Bridge FM is an Independent Local Radio station broadcasting to Bridgend County Borough and the surrounding areas. It is owned and operated by Nation Broadcasting and broadcasts on 106.3 FM from studios at the St Hilary transmitter in the Vale of Glamorgan.

The station plays chart music from the 1980s to the present day, alongside local news, travel and community information.

As of December 2022, the station broadcasts to a weekly audience of 16,000, according to RAJAR.

Overview
Bridge FM was formerly owned by Tindle Radio but sold to Town and Country Broadcasting (now Nation Broadcasting) in 2006, becoming the company's fifth local radio station.

Programming
Bridge FM's output is produced and broadcast from Nation Broadcasting's St Hilary studios broadcasting on FM, DAB and Online.  Most programming and presenters is shared with sister stations Radio Pembrokeshire, Bridge FM and Radio Carmarthenshire.

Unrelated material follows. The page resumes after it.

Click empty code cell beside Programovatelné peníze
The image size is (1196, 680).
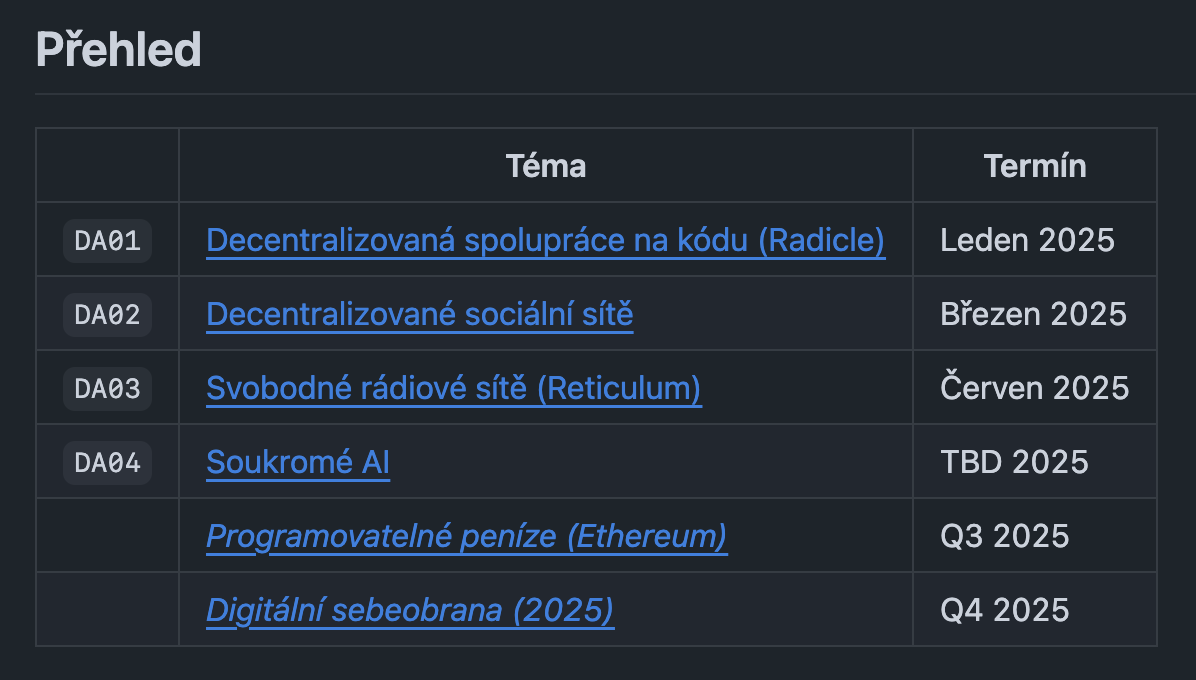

Presenter-led shows air from 6am - 7pm on weekdays, 8am - 6pm on Saturdays and 8am - 9pm on Sundays. Including Lee Jukes who presents the weekday breakfast programme between 6am-10am.

News
Local news bulletins air hourly from 6am - 7pm on weekdays and 7am - 1pm at weekends with headlines on the half-hour during weekday breakfast and drivetime. 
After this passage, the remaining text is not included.